WORK REQUIRED: From the first line to the last, copy the data exactly and drop the pictures.

Pixel coordinate grounding data:

──────

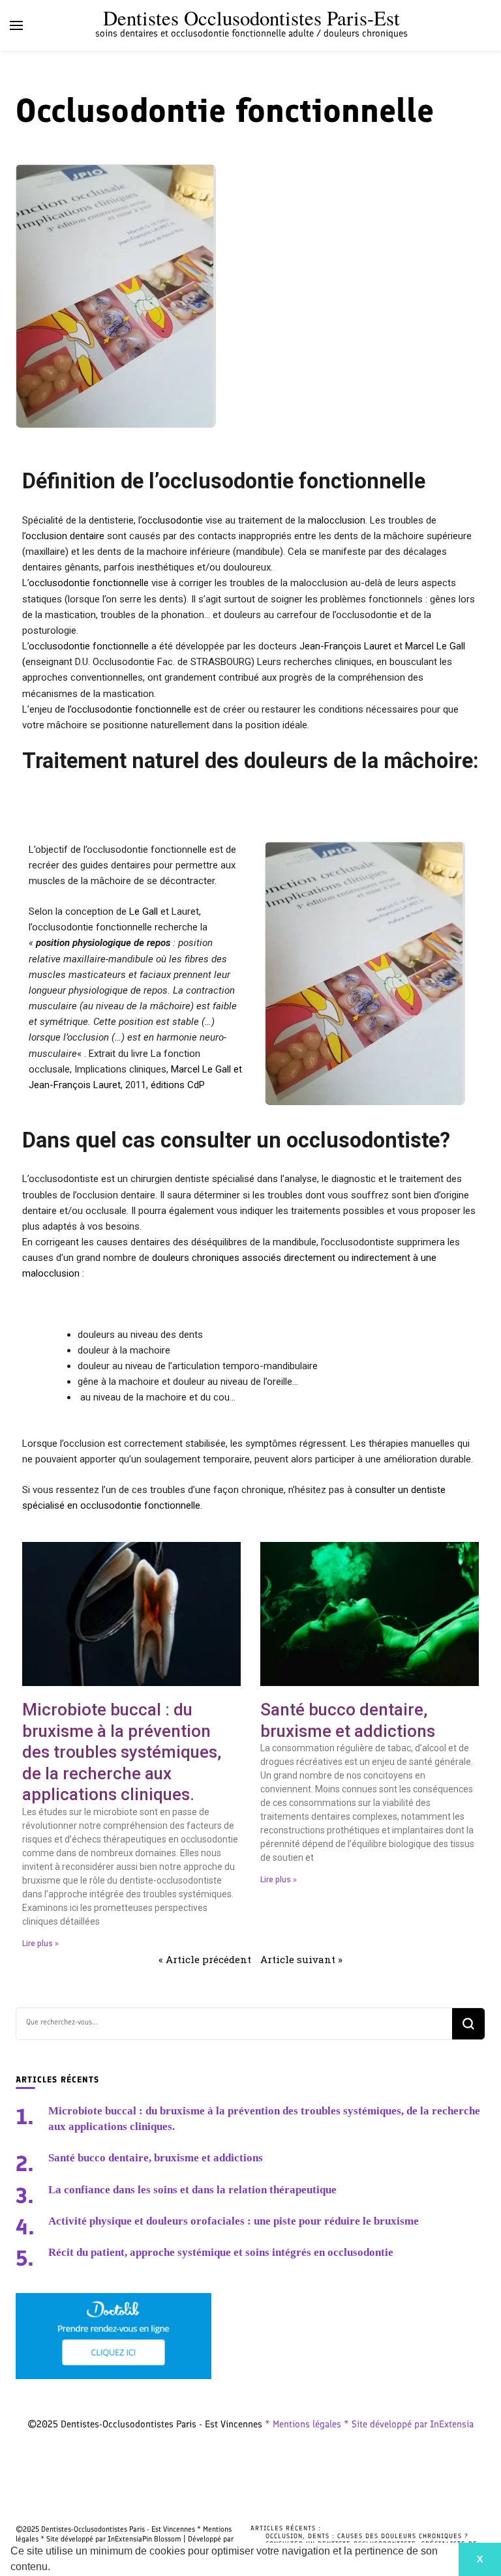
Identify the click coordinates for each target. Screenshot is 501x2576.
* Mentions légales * (308, 2424)
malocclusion (336, 520)
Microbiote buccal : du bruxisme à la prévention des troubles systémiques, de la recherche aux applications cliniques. (121, 1752)
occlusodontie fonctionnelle (89, 583)
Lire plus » (40, 1943)
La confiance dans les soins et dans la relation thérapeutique (192, 2190)
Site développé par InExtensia (413, 2424)
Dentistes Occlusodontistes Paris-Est (251, 17)
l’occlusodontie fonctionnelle (129, 709)
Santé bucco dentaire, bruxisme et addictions (155, 2158)
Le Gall (143, 911)
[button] (55, 2568)
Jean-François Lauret (345, 646)
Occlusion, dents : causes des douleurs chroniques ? (367, 2536)
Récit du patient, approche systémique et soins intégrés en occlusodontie (220, 2252)
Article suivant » (301, 1959)
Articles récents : (285, 2528)
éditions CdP (178, 1085)
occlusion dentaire (64, 536)
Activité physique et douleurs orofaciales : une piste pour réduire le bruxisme (233, 2221)
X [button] (480, 2559)
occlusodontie (172, 520)
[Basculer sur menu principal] (16, 25)
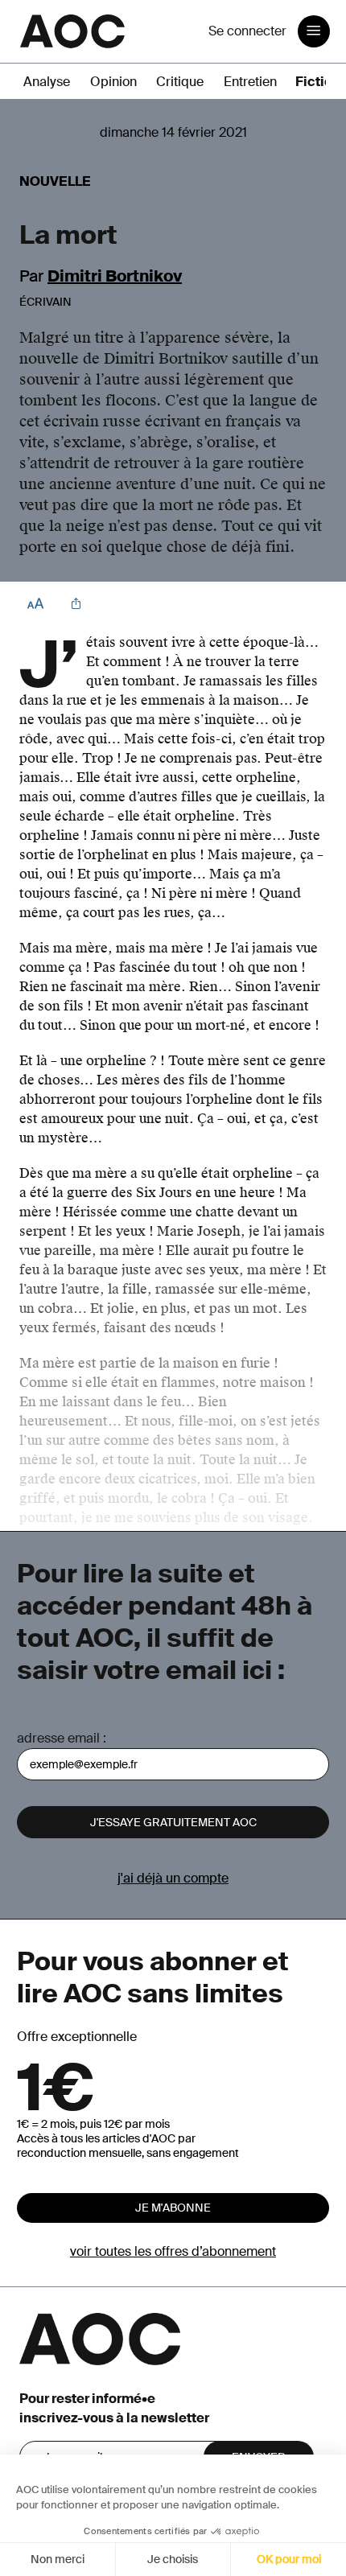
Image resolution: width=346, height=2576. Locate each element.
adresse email (58, 1738)
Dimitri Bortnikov (114, 275)
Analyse (46, 81)
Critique (180, 81)
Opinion (113, 81)
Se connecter (247, 31)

──────

RESPONSE BELOW:
Identify the click coordinates for each target. Screenshot is 501x2576.
* Mentions légales * (308, 2424)
malocclusion (336, 520)
Microbiote buccal : du bruxisme à la prévention des troubles systémiques, de la recherche aux applications cliniques. (121, 1752)
occlusodontie fonctionnelle (89, 583)
Lire plus » (40, 1943)
La confiance dans les soins et dans la relation thérapeutique (192, 2190)
Site développé par InExtensia (413, 2424)
Dentistes Occlusodontistes Paris-Est (251, 17)
l’occlusodontie fonctionnelle (129, 709)
Santé bucco dentaire, bruxisme et addictions (155, 2158)
Le Gall (143, 911)
[button] (55, 2568)
Jean-François Lauret (345, 646)
Occlusion, dents : causes des douleurs chroniques ? (367, 2536)
Récit du patient, approche systémique et soins intégrés en occlusodontie (220, 2252)
Article suivant » (301, 1959)
Articles récents : (285, 2528)
éditions CdP (178, 1085)
occlusion dentaire (64, 536)
Activité physique et douleurs orofaciales : une piste pour réduire le bruxisme (233, 2221)
X [button] (480, 2559)
occlusodontie (172, 520)
[Basculer sur menu principal] (16, 25)
Image resolution: width=346, height=2576. Locate each element.
adresse email (58, 1738)
Dimitri Bortnikov (114, 275)
Analyse (46, 81)
Critique (180, 81)
Opinion (113, 81)
Se connecter (247, 31)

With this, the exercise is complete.